Every line of the records below from the line with "Open the All Envs environment dropdown" up to and including the line with "You are a computer-use agent. The" must be reproduced exactly, and no line outside that range.

◆ ◆ ◆ ◆ ◆

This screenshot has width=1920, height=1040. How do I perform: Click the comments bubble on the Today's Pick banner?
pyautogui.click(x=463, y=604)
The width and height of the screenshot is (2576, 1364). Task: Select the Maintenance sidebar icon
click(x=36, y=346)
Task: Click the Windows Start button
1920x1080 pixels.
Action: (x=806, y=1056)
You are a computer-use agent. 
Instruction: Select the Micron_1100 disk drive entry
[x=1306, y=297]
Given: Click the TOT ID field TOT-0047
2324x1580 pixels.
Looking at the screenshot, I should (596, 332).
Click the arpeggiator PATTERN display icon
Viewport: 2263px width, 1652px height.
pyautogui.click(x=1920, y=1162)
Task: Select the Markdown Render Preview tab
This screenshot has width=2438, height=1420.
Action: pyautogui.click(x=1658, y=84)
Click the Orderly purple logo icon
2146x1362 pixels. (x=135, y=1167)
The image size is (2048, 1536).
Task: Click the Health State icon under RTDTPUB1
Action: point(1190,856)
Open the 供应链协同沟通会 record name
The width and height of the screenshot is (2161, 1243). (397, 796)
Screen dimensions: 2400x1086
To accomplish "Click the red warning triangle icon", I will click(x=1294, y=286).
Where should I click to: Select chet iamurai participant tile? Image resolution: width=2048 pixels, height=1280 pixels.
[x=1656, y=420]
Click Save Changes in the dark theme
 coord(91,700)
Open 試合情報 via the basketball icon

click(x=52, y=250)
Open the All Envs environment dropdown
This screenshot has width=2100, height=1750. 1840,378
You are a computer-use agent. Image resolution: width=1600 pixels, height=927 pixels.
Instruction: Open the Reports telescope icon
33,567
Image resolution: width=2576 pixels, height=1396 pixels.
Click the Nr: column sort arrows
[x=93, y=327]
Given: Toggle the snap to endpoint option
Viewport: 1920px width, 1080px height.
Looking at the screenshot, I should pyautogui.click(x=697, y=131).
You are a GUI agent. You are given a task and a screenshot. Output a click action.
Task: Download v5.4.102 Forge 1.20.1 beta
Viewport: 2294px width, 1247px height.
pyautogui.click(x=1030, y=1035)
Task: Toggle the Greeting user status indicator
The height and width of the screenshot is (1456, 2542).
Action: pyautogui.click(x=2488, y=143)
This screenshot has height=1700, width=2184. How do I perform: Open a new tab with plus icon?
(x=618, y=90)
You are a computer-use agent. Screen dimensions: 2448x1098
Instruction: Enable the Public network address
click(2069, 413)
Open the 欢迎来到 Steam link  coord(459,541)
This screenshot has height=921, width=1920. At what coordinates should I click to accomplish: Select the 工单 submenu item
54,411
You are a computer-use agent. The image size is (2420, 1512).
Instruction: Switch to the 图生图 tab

◆ ◆ ◆ ◆ ◆

**Result**
Open the All Envs environment dropdown
This screenshot has width=2100, height=1750. 1840,378
You are a computer-use agent. Image resolution: width=1600 pixels, height=927 pixels.
Instruction: Open the Reports telescope icon
33,567
Image resolution: width=2576 pixels, height=1396 pixels.
Click the Nr: column sort arrows
[x=93, y=327]
Given: Toggle the snap to endpoint option
Viewport: 1920px width, 1080px height.
Looking at the screenshot, I should pyautogui.click(x=697, y=131).
You are a GUI agent. You are given a task and a screenshot. Output a click action.
Task: Download v5.4.102 Forge 1.20.1 beta
Viewport: 2294px width, 1247px height.
pyautogui.click(x=1030, y=1035)
Task: Toggle the Greeting user status indicator
The height and width of the screenshot is (1456, 2542).
Action: pyautogui.click(x=2488, y=143)
This screenshot has height=1700, width=2184. How do I perform: Open a new tab with plus icon?
(x=618, y=90)
You are a computer-use agent. Screen dimensions: 2448x1098
Instruction: Enable the Public network address
click(2069, 413)
Open the 欢迎来到 Steam link  coord(459,541)
This screenshot has height=921, width=1920. At what coordinates should I click to accomplish: Select the 工单 submenu item
54,411
You are a computer-use agent. The image size is (2420, 1512).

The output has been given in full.